On 1/7/2019 10:15 AM, Chris Angelico wrote:
On Mon, Jan 7, 2019 at 11:11 PM Oscar Benjamin
<oscar.j.benja...@gmail.com> wrote:
On Mon, 7 Jan 2019 at 09:27, Chris Angelico <ros...@gmail.com> wrote:
On Mon, Jan 7, 2019 at 7:11 PM Anders Hovmöller <bo...@killingar.net> wrote:
This proposal is basically about introducing goto to the language.

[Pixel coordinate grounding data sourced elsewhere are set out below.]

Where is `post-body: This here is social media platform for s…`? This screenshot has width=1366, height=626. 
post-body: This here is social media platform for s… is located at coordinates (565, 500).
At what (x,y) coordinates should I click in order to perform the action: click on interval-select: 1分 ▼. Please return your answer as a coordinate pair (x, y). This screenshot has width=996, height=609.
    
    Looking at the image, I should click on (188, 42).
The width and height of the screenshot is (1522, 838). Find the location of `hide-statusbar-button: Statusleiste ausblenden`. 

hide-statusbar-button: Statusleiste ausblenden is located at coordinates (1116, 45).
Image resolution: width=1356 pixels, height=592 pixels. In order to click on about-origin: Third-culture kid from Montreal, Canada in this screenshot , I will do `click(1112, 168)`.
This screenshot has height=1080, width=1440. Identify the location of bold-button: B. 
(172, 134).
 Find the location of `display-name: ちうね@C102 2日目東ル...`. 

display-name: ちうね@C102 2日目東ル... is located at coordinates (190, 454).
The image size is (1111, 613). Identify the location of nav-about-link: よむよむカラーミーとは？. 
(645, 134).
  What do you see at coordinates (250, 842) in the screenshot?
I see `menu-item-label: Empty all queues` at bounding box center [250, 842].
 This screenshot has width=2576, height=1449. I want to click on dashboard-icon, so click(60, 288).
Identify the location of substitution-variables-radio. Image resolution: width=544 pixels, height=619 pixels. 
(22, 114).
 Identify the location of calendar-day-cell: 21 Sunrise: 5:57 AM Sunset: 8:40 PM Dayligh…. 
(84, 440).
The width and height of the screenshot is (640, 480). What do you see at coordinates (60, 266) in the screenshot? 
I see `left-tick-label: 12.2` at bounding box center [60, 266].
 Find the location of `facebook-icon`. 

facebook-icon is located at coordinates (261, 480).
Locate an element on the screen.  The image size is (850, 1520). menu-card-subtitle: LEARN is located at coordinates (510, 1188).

A bit hyperbolic but I agree that it has the same problem as goto. But the
specific suggested solution is not something we should be restricted so rigidly
to in this discussion. One could for example see another solution to the same
problem:
with supress_raise(TypeError, ValueError):
do_the_things()
I have no idea how to actually implement this though and it's also a bad idea
but I think we should first find the best idea to solve the underlying pain
point then talk about rejecting or supporting that.
You mean like this?
https://docs.python.org/3/library/contextlib.html#contextlib.suppress
That doesn't do what the OP requested. It suppresses errors from the
outside but doesn't resume execution in the block so e.g.:
a = b = None
with suppress(ValueError):
a = float(str_a)
b = float(str_b)
The OP wants the the b= line to execute even if the a= line raises an exception.
True, but what the OP actually asked for is basically impossible. And
at least you can write:
with suppress(ValueError):
a = float(str_a)
with suppress(ValueError):
b = float(str_b)
which is a heap less noisy than the explicit try/except.
I think the OP was asking for a construct to automatically wrap every
statement in a suppress context manager. Which is probably possible, but
I think a bad idea. As a third party solution, maybe some creative AST
manipulations could do the trick if someone were so inclined.